● Problem set
1. In the essay about self-pity, which television show was the family tuned in to every Saturday at 6 p.m.?
2. Pick up the essay about self-pity and perspective right after its last line and write the next part.

“Why do they not teach you that time is a finger snap and an eye blink,
and that you should not allow a moment to pass you by
without taking joyous, ecstatic note of it, not wasting a single moment
of its swift, breakneck circuit?”
Every now and then even the cheeriest among us find ourselves neck-deep in a pit of despair, with neither the energy nor the desire to claw our way out of the murky mire. We willingly surrender to self-pity and allow our worries and woes to consume us, sometimes for days on end and sometimes for even longer. The stronger ones (I am not among them) eventually fight their way out of the pit and back into the sunshine, but the rest of us (myself included) sometimes wallow in our misery until something tragic happens to someone else–and that tragic something gives us a much-needed kick in the rear and reminds us that we don’t have it so bad after all.
When I was a little girl, we had one television in our home, a mid-size console that broadcast two channels in fuzzy black and white. My dad decided which channel we watched–which is why every Saturday at 6 p.m. we were tuned in to the cornpone humor of Hee Haw. I’m reminded of a recurring skit on the show in which Roy Clark, Archie Campbell, Gordie Tapp and Grandpa Jones mourned into their moonshine jugs:
“Gloom, despair and agony on me,
Deep, dark depression, excessive misery.
If it weren’t for bad luck, I’d have no luck at all;
Gloom, despair and agony on me.”
Yep, that pretty much describes how I’ve been feeling lately. I’ve been bombarded with a series of small, frustrating health issues that have robbed too much of my time and energy and poisoned my thought process. My head hurts. My back hurts. My neck hurts. My blood pressure is too high, and my memory is too short. I’ve spent entire days crumpled in my recliner, swallowing Advil, cuddling with a heating pad and staring forlornly at the sunshine on the other side of the window.
Poor, poor, pitiful me.
My heart ached (and still does) for all the people along the East Coast whose lives were devastated recently by the ravages of Hurricane Sandy. I watched newscast after newscast, day after day, anxious for updated details on their plight, and even though I sympathized and empathized and prayed, their sad stories still weren’t enough to shake me from my self-imposed misery.
And then . . .
And then yet another friend received a grim cancer diagnosis.
And then a young man in our small community lost his life in a car accident.
And then yet another young man met the same tragic end.
And then two more men died suddenly in separate incidents.

● Dataset extract
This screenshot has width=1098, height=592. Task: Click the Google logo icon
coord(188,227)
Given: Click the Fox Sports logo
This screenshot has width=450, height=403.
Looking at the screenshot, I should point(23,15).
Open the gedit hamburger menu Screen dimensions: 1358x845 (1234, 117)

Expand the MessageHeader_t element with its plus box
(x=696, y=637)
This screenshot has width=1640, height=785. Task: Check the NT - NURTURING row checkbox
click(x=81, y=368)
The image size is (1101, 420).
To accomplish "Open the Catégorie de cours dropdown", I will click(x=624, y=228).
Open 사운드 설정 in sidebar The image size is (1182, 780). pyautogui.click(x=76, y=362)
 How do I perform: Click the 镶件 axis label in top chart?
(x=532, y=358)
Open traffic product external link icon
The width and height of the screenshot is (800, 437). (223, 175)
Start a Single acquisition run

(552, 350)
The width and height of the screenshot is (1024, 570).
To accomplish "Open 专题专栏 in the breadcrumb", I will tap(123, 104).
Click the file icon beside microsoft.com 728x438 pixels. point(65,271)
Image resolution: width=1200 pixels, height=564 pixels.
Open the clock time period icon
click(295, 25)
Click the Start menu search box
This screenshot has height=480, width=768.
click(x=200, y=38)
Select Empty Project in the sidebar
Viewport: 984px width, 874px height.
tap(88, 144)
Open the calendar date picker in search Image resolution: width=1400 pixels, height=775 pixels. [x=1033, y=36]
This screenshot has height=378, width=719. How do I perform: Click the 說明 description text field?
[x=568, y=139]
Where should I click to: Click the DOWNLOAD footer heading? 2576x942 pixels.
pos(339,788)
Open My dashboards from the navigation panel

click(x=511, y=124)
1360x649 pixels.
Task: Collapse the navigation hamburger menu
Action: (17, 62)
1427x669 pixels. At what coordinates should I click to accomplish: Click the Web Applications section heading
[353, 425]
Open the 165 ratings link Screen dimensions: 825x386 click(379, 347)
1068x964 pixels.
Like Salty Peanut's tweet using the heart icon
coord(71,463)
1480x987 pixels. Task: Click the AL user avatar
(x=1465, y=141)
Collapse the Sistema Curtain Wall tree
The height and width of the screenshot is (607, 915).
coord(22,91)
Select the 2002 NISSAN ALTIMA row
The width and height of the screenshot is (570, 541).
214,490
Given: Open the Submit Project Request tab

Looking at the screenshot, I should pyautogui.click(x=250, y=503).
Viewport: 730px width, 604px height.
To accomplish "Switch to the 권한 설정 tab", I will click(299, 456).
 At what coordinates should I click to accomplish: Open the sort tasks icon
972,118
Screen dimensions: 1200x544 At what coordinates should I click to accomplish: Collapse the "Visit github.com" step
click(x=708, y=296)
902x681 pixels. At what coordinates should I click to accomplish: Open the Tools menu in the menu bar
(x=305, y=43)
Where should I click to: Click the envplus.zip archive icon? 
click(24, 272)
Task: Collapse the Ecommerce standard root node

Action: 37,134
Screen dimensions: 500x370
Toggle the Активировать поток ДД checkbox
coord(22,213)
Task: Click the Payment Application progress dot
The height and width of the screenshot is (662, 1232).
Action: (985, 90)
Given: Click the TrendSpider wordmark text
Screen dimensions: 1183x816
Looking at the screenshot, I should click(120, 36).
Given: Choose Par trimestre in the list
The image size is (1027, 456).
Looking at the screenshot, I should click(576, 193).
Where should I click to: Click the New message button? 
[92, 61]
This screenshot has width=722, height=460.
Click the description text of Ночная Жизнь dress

● Written answers
1. Hee Haw

2.
In the space of a heartbeat, in the blink of an eye, lives were changed forever. And while one wife was trying to enjoy the few remaining months she has with her beloved husband, other wives were mourning the sudden loss of their own. Parents were mourning the loss of their sons, children were mourning the loss of their fathers, countless friends were mourning the loss of their buddies–and all were asking the same, heart-breaking question: “Why?”. There is no acceptable answer, no explanation that can bring any degree of comfort to the loved ones left behind.
I know the pain of a father lost (and a mother, too), but I cannot imagine the agony of losing a child or a husband–and I selfishly pray that I never join the ranks of those with first-hand knowledge. I am weak, and I am ashamed. These senseless tragedies so close to home, so close to my heart, have jolted me awake like nothing else could, and I have been reminded once again how very precious life is and how we are guaranteed nothing–nothing!–but the present moment. How many of those moments have I carelessly let slip away while I fretted over problems so petty and so small?
I could have been dreaming, contemplating, creating.
I could have been sharing my heart, lending my ear, giving my time.
I could have been loving deeper, holding tighter, smiling brighter.
I could have been begging forgiveness, whispering joy, shouting encouragement.
I could have been finding answers in the blazing fire, peace in the sunset, beauty in the wildflower.
I could have been doing any number of worthwhile things instead of sitting in a recliner, feeling sorry for myself and letting one precious moment after another evaporate into nothingness.
As I watch the sun rising over the hillside on this crisp November morning, my heart is heavy for all those struggling to face this day without their loved ones, and I have no words that can ease their agonizing pain or bring back the precious moments stolen from them.
But that same rising sun reminds me that today is a new day, and I will not take this day for granted. I have a good life, a beautiful life filled with family and friends who love me even when I’m at my most unlovable, and I hope I never again forget how blessed I am to have another moment to share with them.
“Lost, yesterday, somewhere between sunrise and sunset, two golden hours,
each set with sixty diamond minutes.
No reward is offered for they are gone forever.”